I was struck by how much love was enshrined in these few lines and how clear a picture emerged of a young dog whose death at the age of eight had almost broken his owner’s heart a hundred years ago. How touching it was to read that the animal had possessed ‘all the virtues and none of the vices of humans’ and shown a loyalty without qualification.  I found this so moving, that I jotted the poem down.
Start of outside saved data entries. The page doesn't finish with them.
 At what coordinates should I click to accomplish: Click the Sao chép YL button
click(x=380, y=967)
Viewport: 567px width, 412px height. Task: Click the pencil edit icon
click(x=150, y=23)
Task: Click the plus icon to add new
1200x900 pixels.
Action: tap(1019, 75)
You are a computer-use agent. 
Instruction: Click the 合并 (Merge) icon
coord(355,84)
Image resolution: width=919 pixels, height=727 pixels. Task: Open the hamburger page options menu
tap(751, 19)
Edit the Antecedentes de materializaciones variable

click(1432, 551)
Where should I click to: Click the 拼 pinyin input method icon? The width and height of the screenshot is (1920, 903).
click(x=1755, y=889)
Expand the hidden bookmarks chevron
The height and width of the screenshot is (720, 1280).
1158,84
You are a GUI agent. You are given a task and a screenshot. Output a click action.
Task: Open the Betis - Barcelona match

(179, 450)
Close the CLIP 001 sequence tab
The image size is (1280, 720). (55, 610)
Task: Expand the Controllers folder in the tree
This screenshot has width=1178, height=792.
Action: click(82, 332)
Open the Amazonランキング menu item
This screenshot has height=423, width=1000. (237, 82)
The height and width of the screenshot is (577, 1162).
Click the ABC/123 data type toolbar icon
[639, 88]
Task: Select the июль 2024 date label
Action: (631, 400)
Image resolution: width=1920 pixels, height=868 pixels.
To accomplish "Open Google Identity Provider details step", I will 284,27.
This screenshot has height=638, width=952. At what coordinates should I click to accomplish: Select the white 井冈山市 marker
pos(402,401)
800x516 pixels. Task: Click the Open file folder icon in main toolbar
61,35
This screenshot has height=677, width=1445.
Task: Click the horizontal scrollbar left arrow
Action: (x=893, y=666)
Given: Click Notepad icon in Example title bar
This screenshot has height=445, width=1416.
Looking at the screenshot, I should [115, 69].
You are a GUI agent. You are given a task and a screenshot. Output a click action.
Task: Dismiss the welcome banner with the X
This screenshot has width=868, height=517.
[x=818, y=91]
I looked at Fuzzy very differently as we walked home, realizing the transience of the bond created between dog and owner and how lucky my family and I were to have such a companion.

 

In due course we lost Fuzzy to a combination of old age and a weak heart, and the house was never quite the same again.  A few days later I came across Lucy’s epitaph in a drawer and decided I would write a similar poem in Latin for our much-loved pet.  As a challenge I used the verse form of Lucy’s epitaph, the elegiac couplet, which had been used by the Greeks and Romans two thousand years ago in epitaphs and also for love-poetry.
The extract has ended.